A Norwegian man living in a small town in the county of Sør-Trøndelag has placed an ad in his local newspaper, looking for help in teaching his foreign wife how to become a good Norwegian wife and mother. The ad has attracted national attention, not least by a researcher who thought it was a joke.
Åsmund Snøfugl, editor of the newspaper in Melhus called Gaula, said his paper wouldn’t have printed the ad if he and his staff didn’t think it was serious. “But it was so unusual that we evaluated it,” he told Norwegian Broadcasting (NRK). “As long as it wasn’t discriminatory or defamatory for anyone, we chose to print it.”
‘Like a parody’
The ad seeks an “adult woman” to work as an “adviser” to a “foreign woman” married to a Norwegian man. “She wants information on Norwegian traditions, norms, customs and trends,” read the ad. Also tips on how to bring up two girls aged 10 and 8, how to prepare food from scratch and how best to furnish and take care of a Norwegian home. Applicants should be “older than 35, preferably from a rural area but living in or near Trondheim.” The ad called for working one or two days per week.
“This looked like a parody, or a stunt to draw attention to the issue of integration,” said Lisbeth Lein, who conducts research on integration of foreign women who marry Norwegian men from rural areas of Norway. Marriages between Norwegian men and foreign women doubled between 1996 and 2006, she told NRK, and in 2008, around 10,000 women from Thailand, Russia and the Philippines were married to Norwegian men.

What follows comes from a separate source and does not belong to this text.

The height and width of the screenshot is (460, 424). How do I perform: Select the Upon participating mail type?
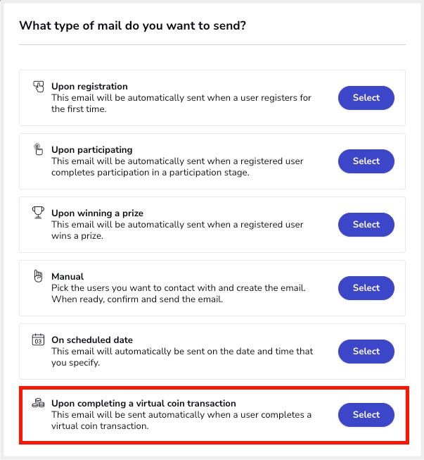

Lein said the ad, if not a parody, expresses attitudes and expectations that belong to another era. “The wife is presented as incompetent, and that she needs to be taught how to fill her role to suit her husband’s needs,” she said.
Snøfugl, the editor of the paper, said the man who placed the ad wanted to remain anonymous but seemed serious. Snøfugl knows who the man is. No one had applied for the position as of Thursday afternoon.